→ **WHAT TO DO**
Which lines below fall between the one containing "[Viadeo JDN] (177, 2561)" and the one containing "חדשות בעולם (345, 33)"? Repeat them exactly, counting both of those lines, and add nothing else.

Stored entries
------------------------------------------------------------

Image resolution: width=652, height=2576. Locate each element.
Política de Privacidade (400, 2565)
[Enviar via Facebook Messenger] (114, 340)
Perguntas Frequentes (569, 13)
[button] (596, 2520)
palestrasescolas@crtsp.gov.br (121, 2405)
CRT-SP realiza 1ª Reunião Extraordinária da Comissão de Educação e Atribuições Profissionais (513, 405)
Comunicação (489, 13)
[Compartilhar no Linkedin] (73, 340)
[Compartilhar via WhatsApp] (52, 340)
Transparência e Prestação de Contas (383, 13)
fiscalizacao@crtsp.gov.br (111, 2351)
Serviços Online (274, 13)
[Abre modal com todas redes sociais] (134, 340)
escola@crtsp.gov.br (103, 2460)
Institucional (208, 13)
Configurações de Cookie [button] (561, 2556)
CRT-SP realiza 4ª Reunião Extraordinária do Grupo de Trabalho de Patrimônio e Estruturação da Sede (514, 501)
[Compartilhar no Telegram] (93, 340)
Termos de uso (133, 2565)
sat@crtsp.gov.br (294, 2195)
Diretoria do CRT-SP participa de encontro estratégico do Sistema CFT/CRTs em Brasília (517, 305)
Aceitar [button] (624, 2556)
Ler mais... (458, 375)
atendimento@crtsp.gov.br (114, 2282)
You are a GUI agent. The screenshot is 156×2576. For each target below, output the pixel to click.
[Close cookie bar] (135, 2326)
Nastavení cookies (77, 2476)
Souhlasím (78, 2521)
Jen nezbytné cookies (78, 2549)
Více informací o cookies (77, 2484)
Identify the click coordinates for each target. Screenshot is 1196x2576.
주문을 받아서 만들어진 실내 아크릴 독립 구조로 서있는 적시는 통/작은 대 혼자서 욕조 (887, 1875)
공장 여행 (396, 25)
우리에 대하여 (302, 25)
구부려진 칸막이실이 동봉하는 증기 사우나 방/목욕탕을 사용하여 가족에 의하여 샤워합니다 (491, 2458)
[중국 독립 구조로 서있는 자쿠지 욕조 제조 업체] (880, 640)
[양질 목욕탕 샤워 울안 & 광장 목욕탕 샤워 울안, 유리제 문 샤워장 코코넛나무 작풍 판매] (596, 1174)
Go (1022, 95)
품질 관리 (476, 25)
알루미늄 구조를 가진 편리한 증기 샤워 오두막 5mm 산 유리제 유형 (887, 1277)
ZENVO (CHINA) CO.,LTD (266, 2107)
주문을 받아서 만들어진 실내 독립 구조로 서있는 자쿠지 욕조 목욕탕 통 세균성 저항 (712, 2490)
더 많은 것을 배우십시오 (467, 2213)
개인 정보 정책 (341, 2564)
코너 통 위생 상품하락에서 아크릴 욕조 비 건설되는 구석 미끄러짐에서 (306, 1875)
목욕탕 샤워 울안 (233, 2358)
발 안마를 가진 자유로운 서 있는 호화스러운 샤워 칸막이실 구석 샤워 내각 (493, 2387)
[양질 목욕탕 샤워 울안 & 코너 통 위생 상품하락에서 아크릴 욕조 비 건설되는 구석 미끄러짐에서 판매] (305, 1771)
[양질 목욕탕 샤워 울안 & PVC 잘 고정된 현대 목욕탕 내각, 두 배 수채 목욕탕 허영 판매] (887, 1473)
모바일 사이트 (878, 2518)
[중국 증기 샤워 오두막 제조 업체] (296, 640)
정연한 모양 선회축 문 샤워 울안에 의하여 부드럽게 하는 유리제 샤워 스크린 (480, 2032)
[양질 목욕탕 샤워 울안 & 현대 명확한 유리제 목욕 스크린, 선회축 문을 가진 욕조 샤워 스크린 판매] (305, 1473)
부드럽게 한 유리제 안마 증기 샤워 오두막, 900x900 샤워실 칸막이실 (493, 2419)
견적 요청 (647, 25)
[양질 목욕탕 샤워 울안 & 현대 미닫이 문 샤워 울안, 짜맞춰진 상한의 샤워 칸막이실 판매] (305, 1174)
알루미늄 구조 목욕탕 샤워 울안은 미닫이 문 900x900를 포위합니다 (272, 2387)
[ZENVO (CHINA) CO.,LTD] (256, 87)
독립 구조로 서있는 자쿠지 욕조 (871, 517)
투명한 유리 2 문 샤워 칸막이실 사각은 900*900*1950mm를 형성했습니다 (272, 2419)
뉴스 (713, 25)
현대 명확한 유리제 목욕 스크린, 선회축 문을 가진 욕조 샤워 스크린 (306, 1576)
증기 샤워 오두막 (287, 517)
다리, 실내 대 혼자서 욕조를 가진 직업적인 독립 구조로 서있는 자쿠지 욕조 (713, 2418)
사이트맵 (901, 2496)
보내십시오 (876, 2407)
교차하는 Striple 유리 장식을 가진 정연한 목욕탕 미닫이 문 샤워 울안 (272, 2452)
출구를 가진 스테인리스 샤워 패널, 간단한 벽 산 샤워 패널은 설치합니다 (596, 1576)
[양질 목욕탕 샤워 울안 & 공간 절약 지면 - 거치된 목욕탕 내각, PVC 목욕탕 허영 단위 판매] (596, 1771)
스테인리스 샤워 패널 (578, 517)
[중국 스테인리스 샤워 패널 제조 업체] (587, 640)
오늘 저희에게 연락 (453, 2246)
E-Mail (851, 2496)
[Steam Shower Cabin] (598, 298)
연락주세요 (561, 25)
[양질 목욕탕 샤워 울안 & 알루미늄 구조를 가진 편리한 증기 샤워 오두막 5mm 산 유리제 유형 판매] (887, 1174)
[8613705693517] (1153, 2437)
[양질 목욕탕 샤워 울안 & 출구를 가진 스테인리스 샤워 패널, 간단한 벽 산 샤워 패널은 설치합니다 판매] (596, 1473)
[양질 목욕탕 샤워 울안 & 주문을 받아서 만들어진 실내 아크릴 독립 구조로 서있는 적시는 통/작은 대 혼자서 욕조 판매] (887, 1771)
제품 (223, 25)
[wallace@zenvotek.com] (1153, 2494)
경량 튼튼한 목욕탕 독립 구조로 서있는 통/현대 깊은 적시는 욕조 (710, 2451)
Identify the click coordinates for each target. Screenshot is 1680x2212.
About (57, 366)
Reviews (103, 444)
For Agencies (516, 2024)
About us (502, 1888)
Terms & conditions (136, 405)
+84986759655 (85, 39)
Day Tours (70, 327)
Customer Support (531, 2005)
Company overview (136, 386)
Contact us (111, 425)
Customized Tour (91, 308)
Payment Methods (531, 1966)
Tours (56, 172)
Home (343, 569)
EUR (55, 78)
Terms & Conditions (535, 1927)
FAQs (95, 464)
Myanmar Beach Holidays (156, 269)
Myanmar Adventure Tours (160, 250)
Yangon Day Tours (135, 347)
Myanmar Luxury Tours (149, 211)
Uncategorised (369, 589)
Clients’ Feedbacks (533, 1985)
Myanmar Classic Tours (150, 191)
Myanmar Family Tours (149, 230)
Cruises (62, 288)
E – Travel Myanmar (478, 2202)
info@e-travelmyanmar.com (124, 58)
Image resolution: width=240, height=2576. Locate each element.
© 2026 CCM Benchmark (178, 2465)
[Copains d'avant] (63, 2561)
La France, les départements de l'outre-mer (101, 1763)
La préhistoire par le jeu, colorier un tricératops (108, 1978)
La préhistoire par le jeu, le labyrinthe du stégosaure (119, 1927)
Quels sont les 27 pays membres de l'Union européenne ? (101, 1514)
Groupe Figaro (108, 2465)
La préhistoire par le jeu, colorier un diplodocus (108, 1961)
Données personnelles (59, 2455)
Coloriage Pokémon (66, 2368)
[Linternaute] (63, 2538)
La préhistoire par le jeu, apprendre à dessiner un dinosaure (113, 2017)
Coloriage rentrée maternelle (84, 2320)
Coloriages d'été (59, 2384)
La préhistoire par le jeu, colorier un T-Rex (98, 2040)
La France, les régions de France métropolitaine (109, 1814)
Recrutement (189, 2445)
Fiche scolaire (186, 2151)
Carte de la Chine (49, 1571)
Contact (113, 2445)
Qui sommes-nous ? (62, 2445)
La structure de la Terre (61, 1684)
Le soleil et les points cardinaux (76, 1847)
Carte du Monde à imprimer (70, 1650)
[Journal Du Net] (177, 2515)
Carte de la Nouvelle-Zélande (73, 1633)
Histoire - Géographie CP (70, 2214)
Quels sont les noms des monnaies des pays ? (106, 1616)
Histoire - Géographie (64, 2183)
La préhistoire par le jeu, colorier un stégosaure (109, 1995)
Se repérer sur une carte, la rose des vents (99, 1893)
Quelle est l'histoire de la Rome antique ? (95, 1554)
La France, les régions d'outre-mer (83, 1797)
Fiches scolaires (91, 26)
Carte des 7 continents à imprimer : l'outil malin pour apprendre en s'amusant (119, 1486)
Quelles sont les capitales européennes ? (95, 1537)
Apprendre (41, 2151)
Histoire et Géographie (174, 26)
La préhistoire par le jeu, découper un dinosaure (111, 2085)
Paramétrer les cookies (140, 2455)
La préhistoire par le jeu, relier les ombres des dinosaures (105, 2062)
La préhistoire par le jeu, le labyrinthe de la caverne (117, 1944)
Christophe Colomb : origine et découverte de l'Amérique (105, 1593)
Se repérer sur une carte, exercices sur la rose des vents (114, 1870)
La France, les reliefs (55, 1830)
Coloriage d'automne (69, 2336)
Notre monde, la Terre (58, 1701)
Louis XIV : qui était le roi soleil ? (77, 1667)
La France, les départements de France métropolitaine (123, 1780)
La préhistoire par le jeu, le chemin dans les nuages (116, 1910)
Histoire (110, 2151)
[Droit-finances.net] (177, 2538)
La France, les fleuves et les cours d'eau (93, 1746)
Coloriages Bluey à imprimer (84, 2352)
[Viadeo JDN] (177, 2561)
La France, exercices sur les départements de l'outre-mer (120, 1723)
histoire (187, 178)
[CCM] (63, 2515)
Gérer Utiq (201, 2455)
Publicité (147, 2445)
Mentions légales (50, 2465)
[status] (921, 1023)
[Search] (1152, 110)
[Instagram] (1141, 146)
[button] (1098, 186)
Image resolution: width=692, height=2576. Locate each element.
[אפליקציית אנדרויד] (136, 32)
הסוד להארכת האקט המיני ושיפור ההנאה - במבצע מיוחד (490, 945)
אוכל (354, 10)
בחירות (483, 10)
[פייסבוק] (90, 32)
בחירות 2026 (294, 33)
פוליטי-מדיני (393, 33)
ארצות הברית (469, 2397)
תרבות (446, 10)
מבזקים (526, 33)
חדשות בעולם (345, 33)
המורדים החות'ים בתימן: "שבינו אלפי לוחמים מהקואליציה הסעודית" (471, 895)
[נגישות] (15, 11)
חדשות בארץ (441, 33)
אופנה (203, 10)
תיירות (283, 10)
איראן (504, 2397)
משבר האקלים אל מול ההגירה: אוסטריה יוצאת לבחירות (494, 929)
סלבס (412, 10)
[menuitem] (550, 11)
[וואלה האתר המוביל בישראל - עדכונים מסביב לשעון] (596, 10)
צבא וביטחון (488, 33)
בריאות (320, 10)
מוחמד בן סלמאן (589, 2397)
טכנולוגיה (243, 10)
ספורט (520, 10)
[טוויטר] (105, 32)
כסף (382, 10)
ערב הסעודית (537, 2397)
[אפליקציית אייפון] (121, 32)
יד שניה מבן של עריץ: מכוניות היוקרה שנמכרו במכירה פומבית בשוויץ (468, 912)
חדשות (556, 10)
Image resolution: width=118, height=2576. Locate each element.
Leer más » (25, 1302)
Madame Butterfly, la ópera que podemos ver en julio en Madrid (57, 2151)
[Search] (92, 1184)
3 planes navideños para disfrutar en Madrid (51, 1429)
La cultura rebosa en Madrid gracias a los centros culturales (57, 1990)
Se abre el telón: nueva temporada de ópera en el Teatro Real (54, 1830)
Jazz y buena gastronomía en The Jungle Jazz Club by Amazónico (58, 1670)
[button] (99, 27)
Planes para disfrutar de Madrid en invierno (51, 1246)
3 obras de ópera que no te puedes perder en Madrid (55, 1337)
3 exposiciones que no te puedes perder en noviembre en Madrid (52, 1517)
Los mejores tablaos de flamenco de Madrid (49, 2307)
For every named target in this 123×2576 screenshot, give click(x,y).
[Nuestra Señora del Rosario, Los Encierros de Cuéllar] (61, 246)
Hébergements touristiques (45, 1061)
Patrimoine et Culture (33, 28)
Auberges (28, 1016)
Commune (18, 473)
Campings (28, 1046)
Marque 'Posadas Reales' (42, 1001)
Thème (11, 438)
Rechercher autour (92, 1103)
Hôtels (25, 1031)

------------------------------------------------------------

→ **RESPONSE TO THIS TASK**
[Viadeo JDN] (177, 2561)
La France, exercices sur les départements de l'outre-mer (120, 1723)
histoire (187, 178)
[CCM] (63, 2515)
Gérer Utiq (201, 2455)
Publicité (147, 2445)
Mentions légales (50, 2465)
[status] (921, 1023)
[Search] (1152, 110)
[Instagram] (1141, 146)
[button] (1098, 186)
Image resolution: width=692, height=2576. Locate each element.
[אפליקציית אנדרויד] (136, 32)
הסוד להארכת האקט המיני ושיפור ההנאה - במבצע מיוחד (490, 945)
אוכל (354, 10)
בחירות (483, 10)
[פייסבוק] (90, 32)
בחירות 2026 (294, 33)
פוליטי-מדיני (393, 33)
ארצות הברית (469, 2397)
תרבות (446, 10)
מבזקים (526, 33)
חדשות בעולם (345, 33)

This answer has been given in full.